→ **Task item**:
Please output the data exactly, without omitting anything.

[Saved entries]
=== Section Start ===

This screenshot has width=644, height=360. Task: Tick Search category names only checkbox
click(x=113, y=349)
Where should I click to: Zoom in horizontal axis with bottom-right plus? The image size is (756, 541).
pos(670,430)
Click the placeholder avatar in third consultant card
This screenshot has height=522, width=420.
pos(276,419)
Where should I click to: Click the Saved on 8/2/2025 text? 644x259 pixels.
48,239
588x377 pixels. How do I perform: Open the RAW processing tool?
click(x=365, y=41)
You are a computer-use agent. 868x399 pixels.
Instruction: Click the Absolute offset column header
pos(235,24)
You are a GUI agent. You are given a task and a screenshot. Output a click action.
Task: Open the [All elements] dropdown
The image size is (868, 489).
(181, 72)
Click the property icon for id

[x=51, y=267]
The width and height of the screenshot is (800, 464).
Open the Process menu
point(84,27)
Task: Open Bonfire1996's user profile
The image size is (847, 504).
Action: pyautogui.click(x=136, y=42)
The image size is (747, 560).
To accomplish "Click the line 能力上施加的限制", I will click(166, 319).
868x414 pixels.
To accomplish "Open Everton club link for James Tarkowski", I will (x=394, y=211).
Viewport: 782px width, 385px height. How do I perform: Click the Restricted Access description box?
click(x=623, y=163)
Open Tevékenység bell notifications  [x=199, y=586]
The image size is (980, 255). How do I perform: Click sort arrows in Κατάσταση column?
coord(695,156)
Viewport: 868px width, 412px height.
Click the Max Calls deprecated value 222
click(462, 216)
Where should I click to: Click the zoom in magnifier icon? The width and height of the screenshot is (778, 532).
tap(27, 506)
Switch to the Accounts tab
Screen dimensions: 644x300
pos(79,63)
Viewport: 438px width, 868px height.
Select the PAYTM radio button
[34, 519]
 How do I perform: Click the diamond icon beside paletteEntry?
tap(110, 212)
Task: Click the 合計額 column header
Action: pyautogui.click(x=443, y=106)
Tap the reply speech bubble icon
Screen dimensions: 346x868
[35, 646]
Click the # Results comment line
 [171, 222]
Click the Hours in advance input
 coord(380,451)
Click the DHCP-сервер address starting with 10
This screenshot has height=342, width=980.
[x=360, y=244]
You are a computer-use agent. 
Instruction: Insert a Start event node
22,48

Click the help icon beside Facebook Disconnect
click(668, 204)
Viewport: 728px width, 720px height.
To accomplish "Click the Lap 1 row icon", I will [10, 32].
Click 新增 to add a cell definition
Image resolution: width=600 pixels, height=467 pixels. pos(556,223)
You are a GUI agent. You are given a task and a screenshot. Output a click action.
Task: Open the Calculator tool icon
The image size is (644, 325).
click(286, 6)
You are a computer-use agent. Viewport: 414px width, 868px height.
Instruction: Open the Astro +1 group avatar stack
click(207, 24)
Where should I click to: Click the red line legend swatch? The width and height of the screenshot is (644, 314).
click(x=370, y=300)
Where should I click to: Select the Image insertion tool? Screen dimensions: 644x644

=== Section End ===

→ **Response to this task**:
This screenshot has width=644, height=360. Task: Tick Search category names only checkbox
click(x=113, y=349)
Where should I click to: Zoom in horizontal axis with bottom-right plus? The image size is (756, 541).
pos(670,430)
Click the placeholder avatar in third consultant card
This screenshot has height=522, width=420.
pos(276,419)
Where should I click to: Click the Saved on 8/2/2025 text? 644x259 pixels.
48,239
588x377 pixels. How do I perform: Open the RAW processing tool?
click(x=365, y=41)
You are a computer-use agent. 868x399 pixels.
Instruction: Click the Absolute offset column header
pos(235,24)
You are a GUI agent. You are given a task and a screenshot. Output a click action.
Task: Open the [All elements] dropdown
The image size is (868, 489).
(181, 72)
Click the property icon for id

[x=51, y=267]
The width and height of the screenshot is (800, 464).
Open the Process menu
point(84,27)
Task: Open Bonfire1996's user profile
The image size is (847, 504).
Action: pyautogui.click(x=136, y=42)
The image size is (747, 560).
To accomplish "Click the line 能力上施加的限制", I will click(166, 319).
868x414 pixels.
To accomplish "Open Everton club link for James Tarkowski", I will (x=394, y=211).
Viewport: 782px width, 385px height. How do I perform: Click the Restricted Access description box?
click(x=623, y=163)
Open Tevékenység bell notifications  [x=199, y=586]
The image size is (980, 255). How do I perform: Click sort arrows in Κατάσταση column?
coord(695,156)
Viewport: 868px width, 412px height.
Click the Max Calls deprecated value 222
click(462, 216)
Where should I click to: Click the zoom in magnifier icon? The width and height of the screenshot is (778, 532).
tap(27, 506)
Switch to the Accounts tab
Screen dimensions: 644x300
pos(79,63)
Viewport: 438px width, 868px height.
Select the PAYTM radio button
[34, 519]
 How do I perform: Click the diamond icon beside paletteEntry?
tap(110, 212)
Task: Click the 合計額 column header
Action: pyautogui.click(x=443, y=106)
Tap the reply speech bubble icon
Screen dimensions: 346x868
[35, 646]
Click the # Results comment line
 [171, 222]
Click the Hours in advance input
 coord(380,451)
Click the DHCP-сервер address starting with 10
This screenshot has height=342, width=980.
[x=360, y=244]
You are a computer-use agent. 
Instruction: Insert a Start event node
22,48

Click the help icon beside Facebook Disconnect
click(668, 204)
Viewport: 728px width, 720px height.
To accomplish "Click the Lap 1 row icon", I will [10, 32].
Click 新增 to add a cell definition
Image resolution: width=600 pixels, height=467 pixels. pos(556,223)
You are a GUI agent. You are given a task and a screenshot. Output a click action.
Task: Open the Calculator tool icon
The image size is (644, 325).
click(286, 6)
You are a computer-use agent. Viewport: 414px width, 868px height.
Instruction: Open the Astro +1 group avatar stack
click(207, 24)
Where should I click to: Click the red line legend swatch? The width and height of the screenshot is (644, 314).
click(x=370, y=300)
Where should I click to: Select the Image insertion tool? Screen dimensions: 644x644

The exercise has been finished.